— Start EXERCISE INPUTS —

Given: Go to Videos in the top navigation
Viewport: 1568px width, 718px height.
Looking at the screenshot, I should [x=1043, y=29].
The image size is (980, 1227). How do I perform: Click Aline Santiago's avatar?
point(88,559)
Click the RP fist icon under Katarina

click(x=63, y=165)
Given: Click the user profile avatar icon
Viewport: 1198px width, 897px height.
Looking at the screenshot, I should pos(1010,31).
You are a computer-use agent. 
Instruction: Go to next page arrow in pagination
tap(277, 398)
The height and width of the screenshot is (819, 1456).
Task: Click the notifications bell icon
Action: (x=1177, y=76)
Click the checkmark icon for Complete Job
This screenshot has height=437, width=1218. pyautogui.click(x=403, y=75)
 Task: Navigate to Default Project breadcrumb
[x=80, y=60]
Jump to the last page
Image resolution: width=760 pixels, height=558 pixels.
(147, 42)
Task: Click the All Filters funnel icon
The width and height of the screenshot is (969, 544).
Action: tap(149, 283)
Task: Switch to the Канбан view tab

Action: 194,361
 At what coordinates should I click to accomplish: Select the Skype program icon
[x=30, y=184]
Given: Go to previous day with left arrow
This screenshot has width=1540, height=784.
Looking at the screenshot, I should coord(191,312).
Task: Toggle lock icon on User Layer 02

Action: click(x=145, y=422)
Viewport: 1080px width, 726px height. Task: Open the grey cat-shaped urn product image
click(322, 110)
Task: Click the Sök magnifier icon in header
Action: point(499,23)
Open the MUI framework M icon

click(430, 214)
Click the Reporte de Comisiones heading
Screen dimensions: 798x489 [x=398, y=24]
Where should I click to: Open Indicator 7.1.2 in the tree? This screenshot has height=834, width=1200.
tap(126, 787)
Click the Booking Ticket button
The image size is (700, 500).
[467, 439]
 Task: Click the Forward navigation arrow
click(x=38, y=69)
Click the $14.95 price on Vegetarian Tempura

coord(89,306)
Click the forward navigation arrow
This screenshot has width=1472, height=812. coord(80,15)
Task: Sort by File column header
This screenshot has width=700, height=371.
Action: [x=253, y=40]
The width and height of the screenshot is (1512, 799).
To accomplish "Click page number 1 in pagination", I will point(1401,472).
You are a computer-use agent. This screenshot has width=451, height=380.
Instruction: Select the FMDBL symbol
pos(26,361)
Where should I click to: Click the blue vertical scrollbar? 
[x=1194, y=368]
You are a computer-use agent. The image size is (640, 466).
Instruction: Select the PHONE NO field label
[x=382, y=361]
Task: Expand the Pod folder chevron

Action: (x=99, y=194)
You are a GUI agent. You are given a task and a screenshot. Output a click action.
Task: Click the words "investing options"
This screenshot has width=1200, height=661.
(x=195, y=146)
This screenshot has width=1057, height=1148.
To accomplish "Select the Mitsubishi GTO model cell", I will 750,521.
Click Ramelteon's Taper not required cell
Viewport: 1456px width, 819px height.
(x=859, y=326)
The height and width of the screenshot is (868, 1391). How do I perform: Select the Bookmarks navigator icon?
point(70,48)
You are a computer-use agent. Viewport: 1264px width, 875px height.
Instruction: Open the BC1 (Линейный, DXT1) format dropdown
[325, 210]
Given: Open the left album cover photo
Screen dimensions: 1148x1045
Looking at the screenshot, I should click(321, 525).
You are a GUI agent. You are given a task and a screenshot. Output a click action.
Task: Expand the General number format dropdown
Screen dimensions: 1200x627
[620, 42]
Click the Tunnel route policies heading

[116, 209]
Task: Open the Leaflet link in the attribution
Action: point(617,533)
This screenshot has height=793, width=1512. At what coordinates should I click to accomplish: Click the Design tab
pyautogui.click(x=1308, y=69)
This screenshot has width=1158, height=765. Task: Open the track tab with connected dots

— End EXERCISE INPUTS —

> [INSTRUCTIONS FOR THE TASK]: Render every line of the records above as a Markdown table with the columns Row and Line. Skip blank lines.

> [RIGHT ANSWER]:
| Row | Line |
|---|---|
| 1 | Given: Go to Videos in the top navigation |
| 2 | Viewport: 1568px width, 718px height. |
| 3 | Looking at the screenshot, I should [x=1043, y=29]. |
| 4 | The image size is (980, 1227). How do I perform: Click Aline Santiago's avatar? |
| 5 | point(88,559) |
| 6 | Click the RP fist icon under Katarina |
| 7 | click(x=63, y=165) |
| 8 | Given: Click the user profile avatar icon |
| 9 | Viewport: 1198px width, 897px height. |
| 10 | Looking at the screenshot, I should pos(1010,31). |
| 11 | You are a computer-use agent.  |
| 12 | Instruction: Go to next page arrow in pagination |
| 13 | tap(277, 398) |
| 14 | The height and width of the screenshot is (819, 1456). |
| 15 | Task: Click the notifications bell icon |
| 16 | Action: (x=1177, y=76) |
| 17 | Click the checkmark icon for Complete Job |
| 18 | This screenshot has height=437, width=1218. pyautogui.click(x=403, y=75) |
| 19 |  Task: Navigate to Default Project breadcrumb |
| 20 | [x=80, y=60] |
| 21 | Jump to the last page |
| 22 | Image resolution: width=760 pixels, height=558 pixels. |
| 23 | (147, 42) |
| 24 | Task: Click the All Filters funnel icon |
| 25 | The width and height of the screenshot is (969, 544). |
| 26 | Action: tap(149, 283) |
| 27 | Task: Switch to the Канбан view tab |
| 28 | Action: 194,361 |
| 29 |  At what coordinates should I click to accomplish: Select the Skype program icon |
| 30 | [x=30, y=184] |
| 31 | Given: Go to previous day with left arrow |
| 32 | This screenshot has width=1540, height=784. |
| 33 | Looking at the screenshot, I should coord(191,312). |
| 34 | Task: Toggle lock icon on User Layer 02 |
| 35 | Action: click(x=145, y=422) |
| 36 | Viewport: 1080px width, 726px height. Task: Open the grey cat-shaped urn product image |
| 37 | click(322, 110) |
| 38 | Task: Click the Sök magnifier icon in header |
| 39 | Action: point(499,23) |
| 40 | Open the MUI framework M icon |
| 41 | click(430, 214) |
| 42 | Click the Reporte de Comisiones heading |
| 43 | Screen dimensions: 798x489 [x=398, y=24] |
| 44 | Where should I click to: Open Indicator 7.1.2 in the tree? This screenshot has height=834, width=1200. |
| 45 | tap(126, 787) |
| 46 | Click the Booking Ticket button |
| 47 | The image size is (700, 500). |
| 48 | [467, 439] |
| 49 |  Task: Click the Forward navigation arrow |
| 50 | click(x=38, y=69) |
| 51 | Click the $14.95 price on Vegetarian Tempura |
| 52 | coord(89,306) |
| 53 | Click the forward navigation arrow |
| 54 | This screenshot has width=1472, height=812. coord(80,15) |
| 55 | Task: Sort by File column header |
| 56 | This screenshot has width=700, height=371. |
| 57 | Action: [x=253, y=40] |
| 58 | The width and height of the screenshot is (1512, 799). |
| 59 | To accomplish "Click page number 1 in pagination", I will point(1401,472). |
| 60 | You are a computer-use agent. This screenshot has width=451, height=380. |
| 61 | Instruction: Select the FMDBL symbol |
| 62 | pos(26,361) |
| 63 | Where should I click to: Click the blue vertical scrollbar?  |
| 64 | [x=1194, y=368] |
| 65 | You are a computer-use agent. The image size is (640, 466). |
| 66 | Instruction: Select the PHONE NO field label |
| 67 | [x=382, y=361] |
| 68 | Task: Expand the Pod folder chevron |
| 69 | Action: (x=99, y=194) |
| 70 | You are a GUI agent. You are given a task and a screenshot. Output a click action. |
| 71 | Task: Click the words "investing options" |
| 72 | This screenshot has width=1200, height=661. |
| 73 | (x=195, y=146) |
| 74 | This screenshot has width=1057, height=1148. |
| 75 | To accomplish "Select the Mitsubishi GTO model cell", I will 750,521. |
| 76 | Click Ramelteon's Taper not required cell |
| 77 | Viewport: 1456px width, 819px height. |
| 78 | (x=859, y=326) |
| 79 | The height and width of the screenshot is (868, 1391). How do I perform: Select the Bookmarks navigator icon? |
| 80 | point(70,48) |
| 81 | You are a computer-use agent. Viewport: 1264px width, 875px height. |
| 82 | Instruction: Open the BC1 (Линейный, DXT1) format dropdown |
| 83 | [325, 210] |
| 84 | Given: Open the left album cover photo |
| 85 | Screen dimensions: 1148x1045 |
| 86 | Looking at the screenshot, I should click(321, 525). |
| 87 | You are a GUI agent. You are given a task and a screenshot. Output a click action. |
| 88 | Task: Expand the General number format dropdown |
| 89 | Screen dimensions: 1200x627 |
| 90 | [620, 42] |
| 91 | Click the Tunnel route policies heading |
| 92 | [116, 209] |
| 93 | Task: Open the Leaflet link in the attribution |
| 94 | Action: point(617,533) |
| 95 | This screenshot has height=793, width=1512. At what coordinates should I click to accomplish: Click the Design tab |
| 96 | pyautogui.click(x=1308, y=69) |
| 97 | This screenshot has width=1158, height=765. Task: Open the track tab with connected dots |